EXTRAIT —

════════

J'ai vraiment eu la chance d'être en haut. D'ailleurs, c'est Moussa qui avait
l'habitude d'être en haut. Je suis un simple travailleur. J'étais conscient de
tout cela. On nous payé 2000 F.Cfa la journée. Je suis originaire de Casamance
et j'ai fait juste un mois ici. J'étais avec Moussa, Assane et Dia. Ils sont
âgés respectivement entre 20 et 25 ans»..
Khoudia Mbaye, ministre de
l’Urbanisme
«C'est une réaction de désolation. Je présente mes condoléances
aux familles des victimes. Pour éviter ces genres de drames, il faut que les
gens respectent les normes d'urbanisme et de construction. A coté de la
responsabilité des services de l'Etat, il y a aussi celle des citoyens qui est
engagée. Car, l'Etat ne peut pas mettre un agent derrière chaque citoyen. Il
faut que les gens sachent leurs obligations et s'en acquittent correctement.
L'Etat est très sensible sur la situation. Des mesures seront prises pour faire
face à ce genre de drames».
El Hadji Oumar Samb Gueye, Jaraaf de
Ouakam
«Nous sommes venus s'enquérir de la situation. Ce sont des choses qui
ne peuvent pas se prévoir. Nous remercions les autorités ainsi que l'armée
française. Il faut reconnaitre que c'est un soubassement. Certains y ont perdu
la vie par contre d'autres ont échappé à la mort. C'est parce qu'il n'y a pas de
contrôle. Il fait défaut. Au-delà de la municipalité, il y'a l'Etat dans ses
services compétents. La Mairie ne donne pas l'autorisation».
Lieutenant
Colonel, Mayé Konaté, responsable de la communication de la brigade nationale
des sapeurs pompiers
«Nous avons mobilisé17 véhicules et engins»

════════

CONSIGNES —
1. Reproduisez mot pour mot le passage de l'extrait sur le drame qui commence par « J'ai vraiment eu » et se poursuit jusqu'à « s'en acquittent correctement. ».
2. Prolongez l'extrait sur le drame à partir de l'endroit où il s'arrête.
Le matériel présenté ensuite est indépendant de l'extrait sur le drame.

DONNÉES FOURNIES —
════════

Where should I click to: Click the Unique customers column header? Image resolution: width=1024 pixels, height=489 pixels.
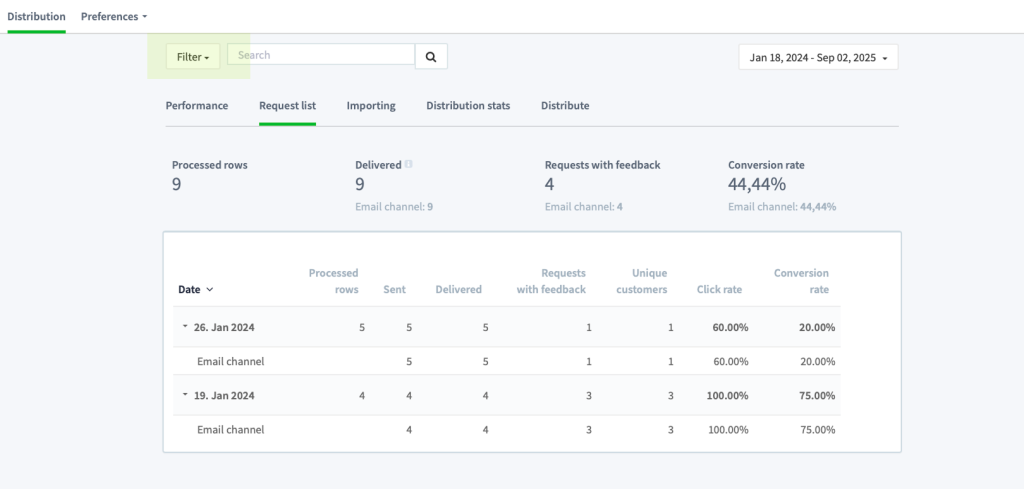coord(641,281)
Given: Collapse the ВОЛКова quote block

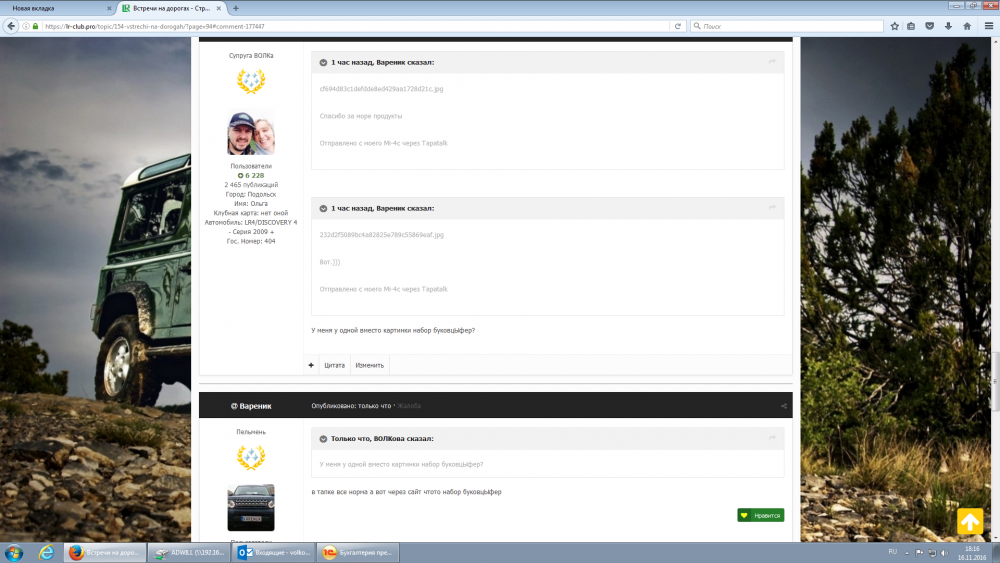Looking at the screenshot, I should [x=323, y=438].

════════

RÉPONSES PAR CONSIGNE —
1.
J'ai vraiment eu la chance d'être en haut. D'ailleurs, c'est Moussa qui avait
l'habitude d'être en haut. Je suis un simple travailleur. J'étais conscient de
tout cela. On nous payé 2000 F.Cfa la journée. Je suis originaire de Casamance
et j'ai fait juste un mois ici. J'étais avec Moussa, Assane et Dia. Ils sont
âgés respectivement entre 20 et 25 ans»..
Khoudia Mbaye, ministre de
l’Urbanisme
«C'est une réaction de désolation. Je présente mes condoléances
aux familles des victimes. Pour éviter ces genres de drames, il faut que les
gens respectent les normes d'urbanisme et de construction. A coté de la
responsabilité des services de l'Etat, il y a aussi celle des citoyens qui est
engagée. Car, l'Etat ne peut pas mettre un agent derrière chaque citoyen. Il
faut que les gens sachent leurs obligations et s'en acquittent correctement.

2.
«Nous
sommes là depuis ce matin en intervention pour un immeuble effondré à Ouakam. On
a été alerté à 9 heures du matin pour un effondrement d'immeuble en construction
R+4 à la cité Asecna. Quand nous sommes venus sur les lieux, nous nous sommes
rendu compte que c'est un immeuble R+4 complètement effondré sur les ouvriers
qui étaient en train de faire des travaux. Pour le bilan provisoire, nous sommes
à 6 victimes dont 4 blessés et 2 corps sans vies. Les deux corps ont été évacués
à l'hôpital Aristide le Dantec et l'hôpital général de Grand Yoff. Pour les
blessés, nous avons enregistré trois graves dont un léger. Ils ont été acheminés
dans les hôpitaux de Grand Yoff et Principal de Dakar et le centre de santé de
Ouakam. Pour la Brigade nationale des sapeurs pompiers, nous avons engagé 180,
les forces françaises 20 éléments avec des moyens conséquents. Je leur remercie
pour leur collaboration, sans oublier les autres éléments. Pour les moyens
matériels, il y a 17 véhicules et engins. Des camions grus, des camions de
transports. Il faut saluer la participation des civils qui nous ont beaucoup
appuyés cette opération. Quatre pelles mécaniques, quatre camions misent à notre
disposition. Nous allons faire un déblayage total pour s'assurer qu'il n'y a pas
de victimes sous les décombres».
Jean Charles Tall, architecte
«C'est
inadmissible dans un pays civilisé. Un bâtiment qui s'effondre causant des
morts. Il y a des choses très simples qu'on peut mettre en œuvre, c'est juste
d'appliquer la loi. La loi fait obligation à tout le monde d'avoir un panneau de
chantier avec le numéro du permis de construire, le nom des gens qui
interviennent. Il y a combien d'immeubles dans Dakar qui ne respectent pas ces
règles ? Il y a des ingénieurs, des architectes qui sont là.».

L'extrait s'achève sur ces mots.